Notas políticas de
Antenor da Conceição
Quem sabe... Talvez essas notas
sirvam para os camaradas, futuramente. Ou mesmo para mim, quando a memória
fraquejar. Quem sabe... Maquiavel escreveu para o príncipe, eu escrevo para os
camaradas.
Em primeiro lugar, proponho que
se faça a discussão sobre a relação entre a construção do partido
revolucionário e o Partido dos Trabalhadores. E proponho um critério
metodológico.
As duas bases fundamentais de
qualquer pensamento lógico dialético são dadas pela relação correta ou não que
se faça entre estrutura e gênese. Ao contrário do estruturalismo, que se
fortaleceu violentamente após o Maio de 1968, dizemos que a essência de um
objeto ou de um fenômeno está na estrutura, mas predomina na gênese, que não dá
somente o que é, mas também o que vai ser. Definir a essência de um fenômeno
apenas pela estrutura é um erro esquerdista, e definir a essência pela dinâmica
é cair no oportunismo ou no direitismo. Mas é da correlação desses dois
conceitos lógicos que podemos tirar conclusões corretas.
De uma forma geral, mas
cuidadosa, já que qualquer generalização seria um erro, dizemos que a dinâmica
nos dá a estratégia e a estrutura nos dá as táticas, tanto as gerais, como as
imediatas, para chegarmos à estratégia.
Explicamos isso, que parece
complicado, com aquela piada do “tijolo e do Mandel”. Quando Mandel diz “lá vem
o tijolo” a sua preocupação se prende à estrutura, ao tijolo, e não dá resposta
ao movimento. Ou seja, não responde ao “lá vem”. E exatamente por não responder
à dinâmica sofre uma fratura exposta.
Ora, nós partimos da estrutura,
mas para chegar à dinâmica. Nós partimos do que temos, da estrutura, que é uma
Convergência Socialista frágil, com divergências internas, mas que existe tanto
ao nível da sociedade, como da luta de classes. Mas, ao falarmos da sociedade
em que vivemos, da luta de classes, já estamos falando da dinâmica. Ou seja,
estamos falando do “lá vem”. Lá vem a abertura política, lá vem a democracia
burguesa, lá vem a reorganização partidária, lá vem burgueses, pelegos,
estalinistas querendo acaudilhar o movimento de massas, operário e sindical. E?
Se não entendemos o “lá vem” não
temos respostas para o “como baixar a cabeça para que esse tijolo chamado
democracia não esmague nossos miolos”. Se entendermos o “lá vem” vamos nos
preocupar com a estratégia, ou seja, com o porquê construir um partido
bolchevique. Mas essa estratégia não terá base real se esquecermos a dinâmica,
a vida real e diária da luta de classes, incluídos aí os dois fenômenos mais importantes
desses dois últimos anos, o movimento sindical independente e sua expressão
político-partidária, o Partido dos Trabalhadores.

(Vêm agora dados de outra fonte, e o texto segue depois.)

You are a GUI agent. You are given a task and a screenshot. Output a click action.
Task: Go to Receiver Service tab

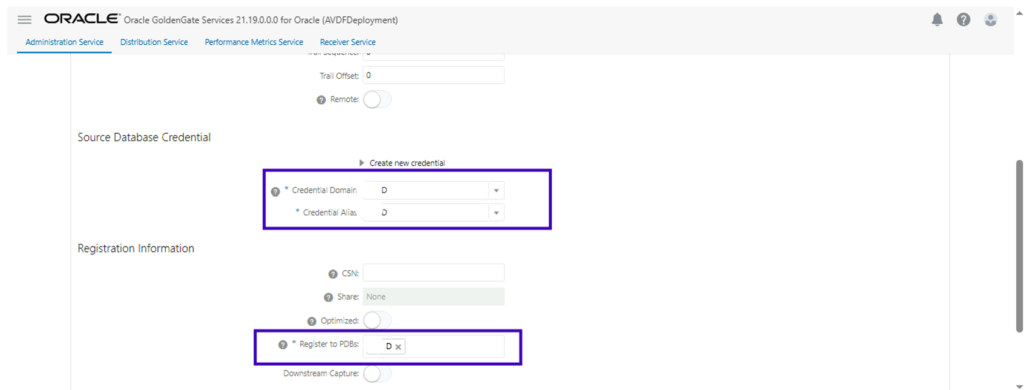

Para chegarmos à meta estratégica
é necessário voltar ao ponto de partida. É necessário voltar ao partido frouxo,
com uma direção frágil e sem política e é exatamente a partir dessa estrutura,
que é o que temos, que veremos como e quais as táticas que implementaremos para
chegar àquela estratégia determinada pela dinâmica.
O trotskismo ao nível da lógica
concreta fez um aporte teórico importante, que é o conceito de programa de
transição. Ou seja, entre dois extremos, o real imediato e o real possível, o
determinante serão aquelas táticas que tomando elementos da realidade, às vezes
aparentemente secundários, se transformam em imprescindíveis. Ou seja, entre o
real imediato e o real possível é necessário construir uma ponte, que é um
programa, que é uma teoria, e que se tornará um real imediato superior através
da própria práxis. Parece difícil, mas não é.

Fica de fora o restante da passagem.